JAKARTA – Pemerintah memastikan aparat penegak hukum juga dilibatka dalam tragedi Pembangkit Listrik Tenaga Panas Bumi (PLTP) Sorik Marapi unit II yang menelan lima korban jiwa warga sekitar dan puluhan lainnya dirawat di rumah sakit diduga akibat terpapar gas H2S.

Dadan Kusdiana, Direktur Jenderal Energi Baru Terbarukan dan Konservasi Energi Kementerian Energi dan Sumber Daya Mineral (ESDM), mengatakan unsur pidana dalam kasus ini akan ditangani langsung oleh aparat hukum.

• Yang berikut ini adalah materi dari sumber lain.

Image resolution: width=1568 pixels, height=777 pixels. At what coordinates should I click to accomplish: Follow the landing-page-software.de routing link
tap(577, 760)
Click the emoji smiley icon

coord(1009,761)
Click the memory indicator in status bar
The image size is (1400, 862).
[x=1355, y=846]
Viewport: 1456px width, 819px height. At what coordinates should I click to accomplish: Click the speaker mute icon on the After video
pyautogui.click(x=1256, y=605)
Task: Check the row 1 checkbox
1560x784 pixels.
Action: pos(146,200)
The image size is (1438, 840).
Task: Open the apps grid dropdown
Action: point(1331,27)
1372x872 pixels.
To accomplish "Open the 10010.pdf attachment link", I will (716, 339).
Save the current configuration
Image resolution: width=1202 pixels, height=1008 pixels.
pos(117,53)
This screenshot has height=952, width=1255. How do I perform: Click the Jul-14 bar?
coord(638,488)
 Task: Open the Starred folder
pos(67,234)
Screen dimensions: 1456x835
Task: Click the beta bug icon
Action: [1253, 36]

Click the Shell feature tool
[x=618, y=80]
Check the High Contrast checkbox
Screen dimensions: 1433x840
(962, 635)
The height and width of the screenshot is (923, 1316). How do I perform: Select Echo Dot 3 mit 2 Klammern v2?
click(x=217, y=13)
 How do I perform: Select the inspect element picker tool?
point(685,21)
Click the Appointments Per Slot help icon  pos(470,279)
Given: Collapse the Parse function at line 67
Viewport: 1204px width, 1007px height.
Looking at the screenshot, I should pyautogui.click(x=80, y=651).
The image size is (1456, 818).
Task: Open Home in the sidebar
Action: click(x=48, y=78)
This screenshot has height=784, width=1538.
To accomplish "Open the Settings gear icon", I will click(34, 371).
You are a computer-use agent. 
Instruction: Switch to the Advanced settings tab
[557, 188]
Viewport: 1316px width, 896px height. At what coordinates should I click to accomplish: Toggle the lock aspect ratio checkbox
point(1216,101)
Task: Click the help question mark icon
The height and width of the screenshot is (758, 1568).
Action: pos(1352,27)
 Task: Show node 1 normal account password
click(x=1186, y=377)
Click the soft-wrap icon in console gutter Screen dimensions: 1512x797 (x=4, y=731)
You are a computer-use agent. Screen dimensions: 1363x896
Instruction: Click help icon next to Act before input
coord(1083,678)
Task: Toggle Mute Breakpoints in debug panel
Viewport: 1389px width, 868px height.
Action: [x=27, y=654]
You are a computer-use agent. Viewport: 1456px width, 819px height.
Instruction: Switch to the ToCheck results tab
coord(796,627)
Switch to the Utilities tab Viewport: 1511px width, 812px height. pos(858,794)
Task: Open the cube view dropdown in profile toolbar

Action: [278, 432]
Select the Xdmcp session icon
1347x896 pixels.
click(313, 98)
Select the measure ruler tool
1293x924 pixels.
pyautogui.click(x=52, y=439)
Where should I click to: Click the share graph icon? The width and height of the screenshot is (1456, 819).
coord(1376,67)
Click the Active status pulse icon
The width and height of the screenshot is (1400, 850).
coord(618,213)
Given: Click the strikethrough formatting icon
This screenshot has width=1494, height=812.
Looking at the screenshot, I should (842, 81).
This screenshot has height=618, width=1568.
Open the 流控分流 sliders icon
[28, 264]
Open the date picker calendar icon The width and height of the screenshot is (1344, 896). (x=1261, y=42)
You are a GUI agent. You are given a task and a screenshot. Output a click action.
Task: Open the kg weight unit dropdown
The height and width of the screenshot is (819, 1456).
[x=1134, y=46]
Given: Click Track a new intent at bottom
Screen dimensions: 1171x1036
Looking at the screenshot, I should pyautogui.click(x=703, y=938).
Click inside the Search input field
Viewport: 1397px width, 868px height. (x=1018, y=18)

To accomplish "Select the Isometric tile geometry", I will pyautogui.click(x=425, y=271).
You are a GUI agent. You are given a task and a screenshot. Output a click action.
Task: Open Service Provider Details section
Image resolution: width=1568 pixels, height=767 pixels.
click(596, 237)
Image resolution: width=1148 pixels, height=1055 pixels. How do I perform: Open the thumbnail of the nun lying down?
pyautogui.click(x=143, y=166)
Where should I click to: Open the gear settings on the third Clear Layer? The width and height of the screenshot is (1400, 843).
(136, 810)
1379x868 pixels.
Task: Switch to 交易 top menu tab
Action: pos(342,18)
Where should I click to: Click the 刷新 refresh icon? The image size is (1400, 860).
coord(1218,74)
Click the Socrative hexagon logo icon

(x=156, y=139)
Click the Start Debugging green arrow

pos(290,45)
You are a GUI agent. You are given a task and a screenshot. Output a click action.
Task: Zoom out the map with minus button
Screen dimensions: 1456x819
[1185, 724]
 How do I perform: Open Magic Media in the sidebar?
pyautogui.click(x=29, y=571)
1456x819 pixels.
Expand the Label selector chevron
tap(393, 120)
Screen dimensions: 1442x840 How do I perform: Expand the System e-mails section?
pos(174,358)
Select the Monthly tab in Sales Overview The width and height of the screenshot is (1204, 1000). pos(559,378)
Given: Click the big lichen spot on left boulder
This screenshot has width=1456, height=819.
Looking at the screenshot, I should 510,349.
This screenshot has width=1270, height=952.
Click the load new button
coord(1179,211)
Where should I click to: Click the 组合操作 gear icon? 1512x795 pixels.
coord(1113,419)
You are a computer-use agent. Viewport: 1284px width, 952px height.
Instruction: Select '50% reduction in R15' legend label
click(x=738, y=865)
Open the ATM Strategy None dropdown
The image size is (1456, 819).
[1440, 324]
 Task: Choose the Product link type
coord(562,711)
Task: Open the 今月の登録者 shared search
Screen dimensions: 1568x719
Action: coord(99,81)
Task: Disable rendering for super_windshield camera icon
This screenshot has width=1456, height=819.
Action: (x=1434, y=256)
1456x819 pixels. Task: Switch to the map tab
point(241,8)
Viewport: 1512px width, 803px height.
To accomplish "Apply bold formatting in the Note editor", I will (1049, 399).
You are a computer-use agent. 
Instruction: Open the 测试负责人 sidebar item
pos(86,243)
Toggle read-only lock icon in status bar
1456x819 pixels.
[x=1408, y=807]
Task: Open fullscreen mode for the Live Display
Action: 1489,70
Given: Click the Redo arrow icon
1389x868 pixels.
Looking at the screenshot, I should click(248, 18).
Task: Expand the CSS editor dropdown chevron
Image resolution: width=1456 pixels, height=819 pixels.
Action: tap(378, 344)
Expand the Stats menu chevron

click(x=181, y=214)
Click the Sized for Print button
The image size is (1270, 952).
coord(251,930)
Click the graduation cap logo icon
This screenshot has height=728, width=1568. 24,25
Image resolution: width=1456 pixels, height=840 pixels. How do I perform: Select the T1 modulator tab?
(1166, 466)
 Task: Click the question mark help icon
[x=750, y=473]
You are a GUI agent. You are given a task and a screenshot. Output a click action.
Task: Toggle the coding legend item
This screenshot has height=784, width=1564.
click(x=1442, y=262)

“Saya akan memastikan ini selesai penyelesaian hukumnya di aparat,” tegas Dadan dalam diskusi Dampak Kecelakaan Kasus Sorik Marapi dan Keberlangsungan Kedaulatan Energi Bersih Indonesia, Rabu (10/2).

Selain penyelesaian dari sisi hukum, pemerintah memastikan berbagai kewajiban pengembang yakni PT Sorik Marapi Geothermal Power (SMGP) kepada masyarakat juga akan terpenuhi.

Setelah dilakukan mediasi pihak keluarga korban menghendaki adanya santunan dengan besaran yang telah disepakati. Menurut Dadan pihak SMGP sudah menyetujui nilai tersebut.

“Rp 175 juta itu lah bentuk yang disepakati. Saya juga hadir pada hari tersebut. Termasuk urusan dengan korban yang dirawat dan sudah selesai per hari senin kemarin,” ungkap Dadan.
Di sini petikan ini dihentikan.